Two engineering facts that matter
- It’s a knob on top of a method. “Should I do LoRA or GRPO?” is a category error — you do GRPO, via LoRA. On-policy distillation reproductions run rank-128 LoRA; OpenAI/Fireworks/Google Vertex customer-RFT products are LoRA-first — LoRA lives in the applied/enterprise fine-tuning layer. The frontier labs post-train their own flagship checkpoints full-parameter (Llama/Qwen/DeepSeek/GPT/Claude/Gemini reports; verified 2026 pass).

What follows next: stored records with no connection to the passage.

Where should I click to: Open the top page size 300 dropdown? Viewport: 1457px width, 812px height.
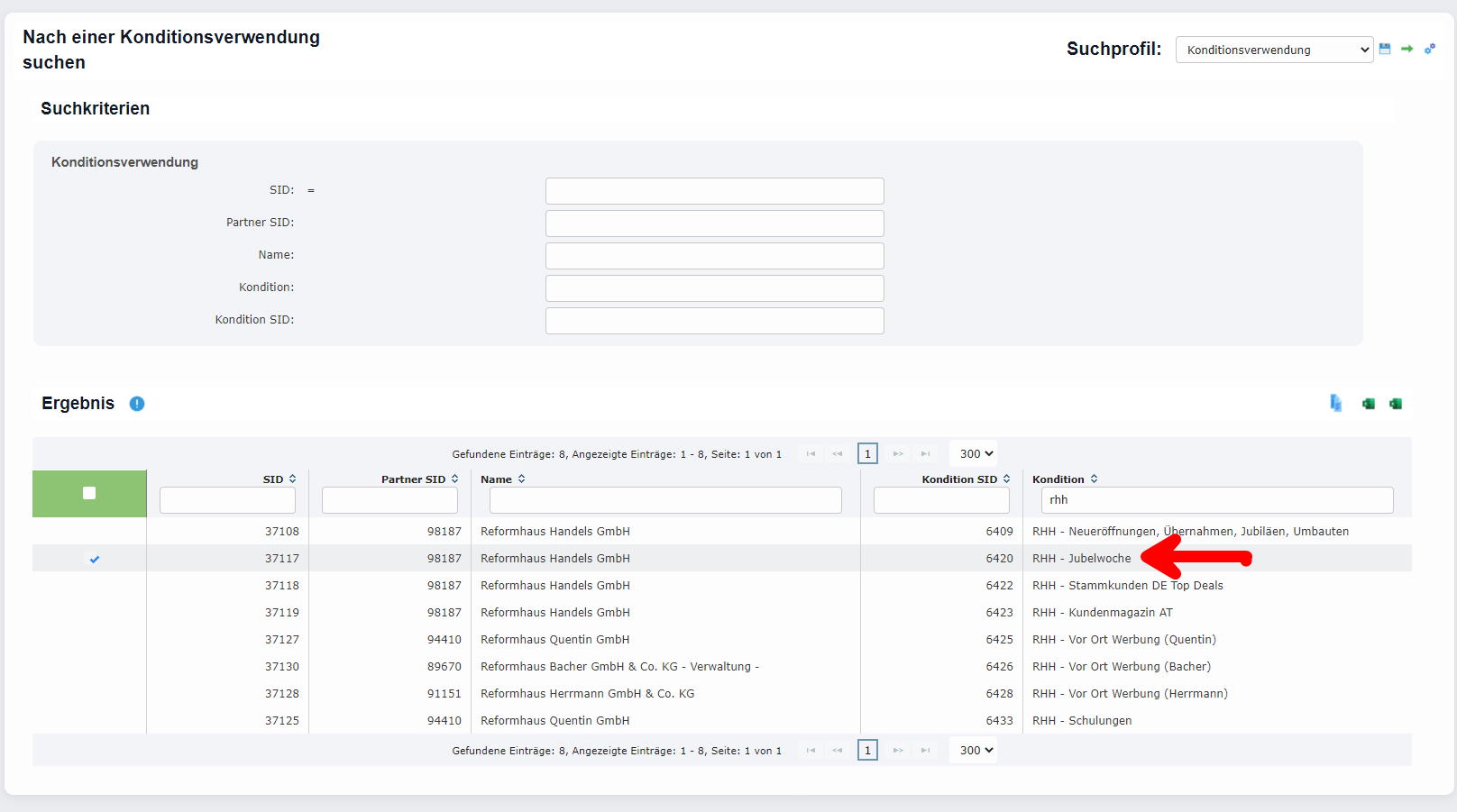tap(976, 454)
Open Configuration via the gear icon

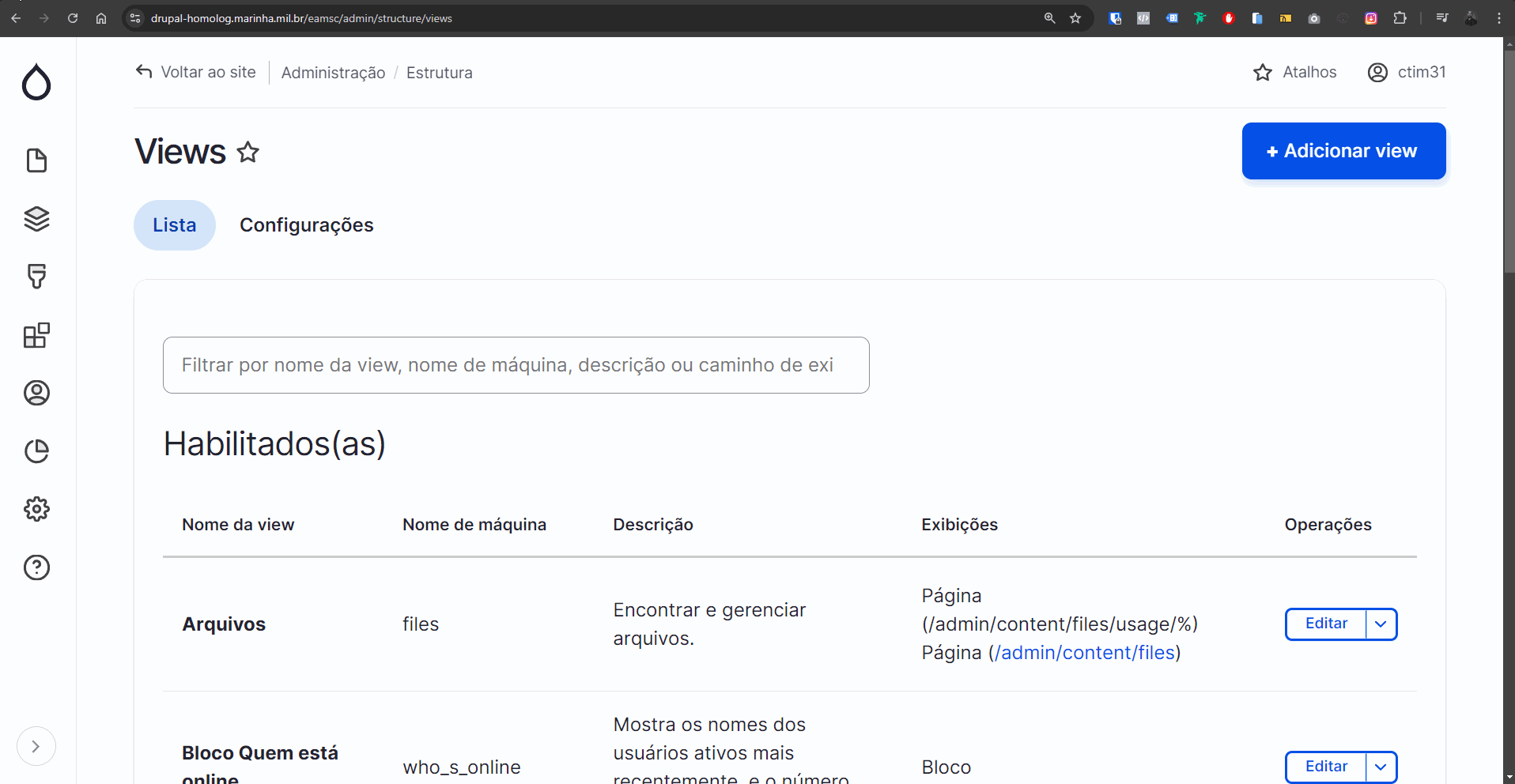point(36,508)
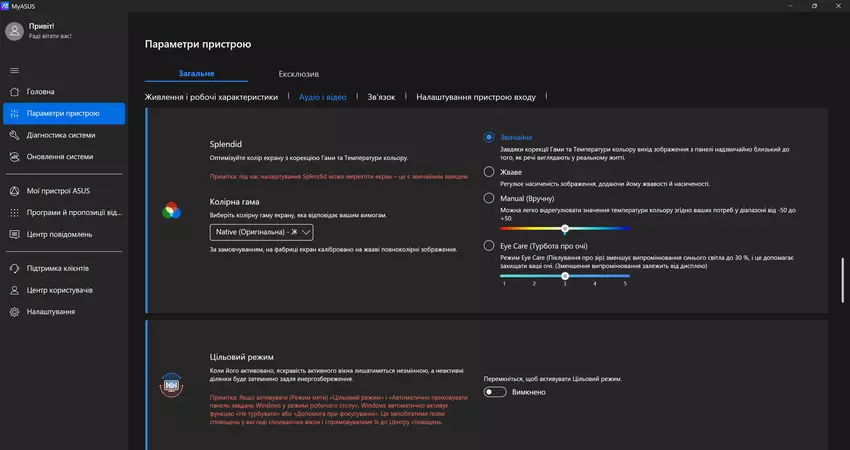Click the hamburger menu icon in sidebar
The height and width of the screenshot is (450, 850).
coord(14,70)
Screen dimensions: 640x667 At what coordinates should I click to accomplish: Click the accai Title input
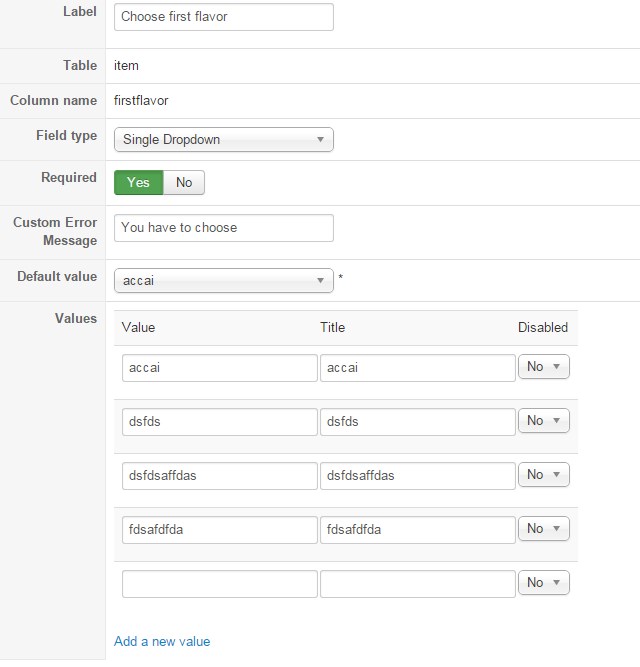[417, 368]
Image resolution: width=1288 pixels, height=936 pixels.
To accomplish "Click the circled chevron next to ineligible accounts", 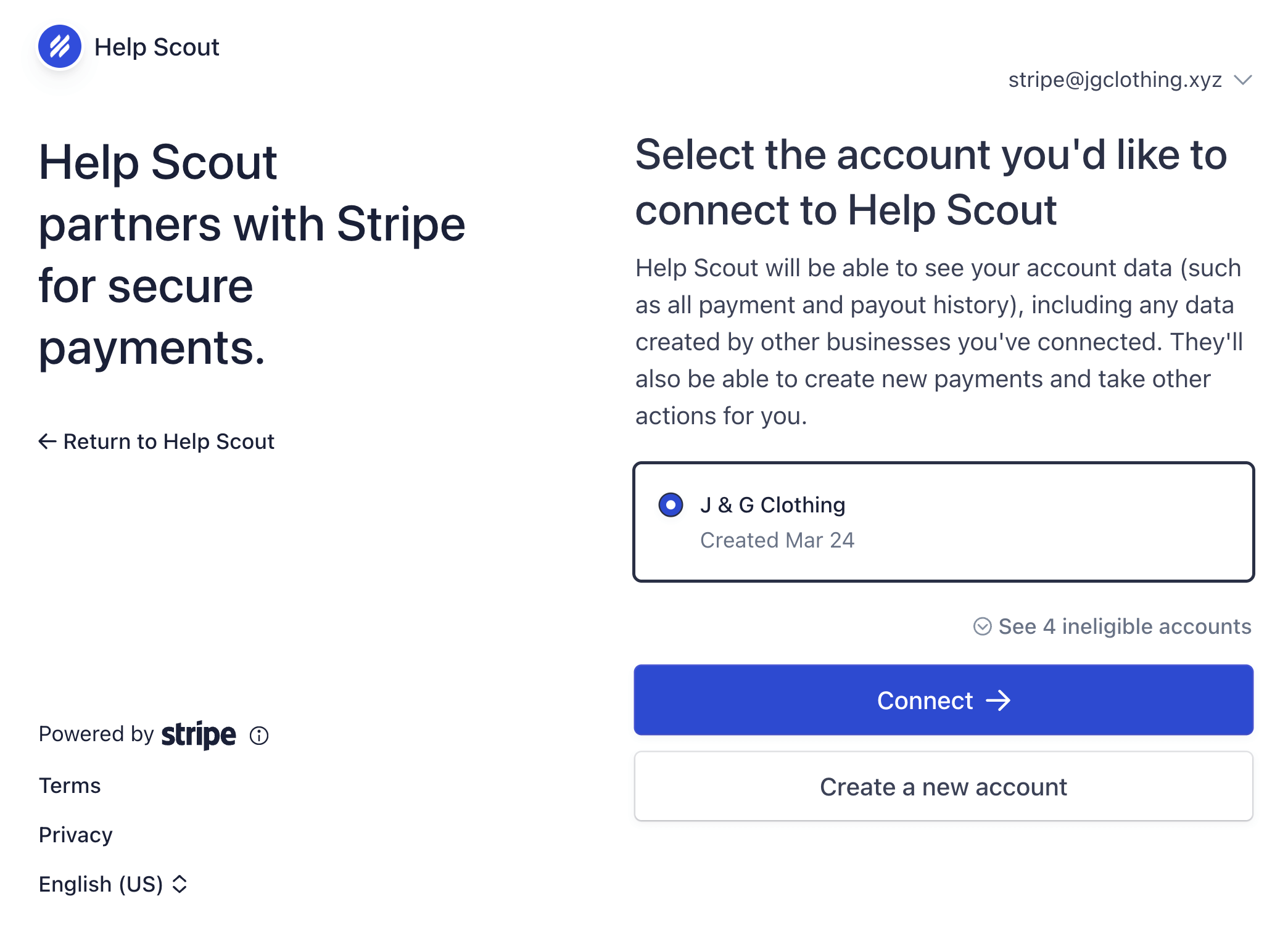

- LoRA reduces forgetting (low-rank update can’t move W far → less overwrite of pretrained knowledge — relevant to the small-model overwrite problem in Imitation), but it is startlingly learning-rate-sensitive: the 2026 unified LoRA-variant study finds LoRA responds far more to LR than to which variant you pick, and a well-tuned vanilla LoRA matches or beats most fancy variants (arXiv:2601.22708). Tune LR before you tune adapter architecture.
Practical default for your scale
At ≤~9–16B, LoRA/QLoRA is the sane default for iteration cost; go full-parameter only when you have a concrete reason (measured OOM headroom aside, the project’s stance is LoRA-by-default, full-FT as a deliberate escalation — see lessons/post-training/ in shared memory). It composes with every method chapter here.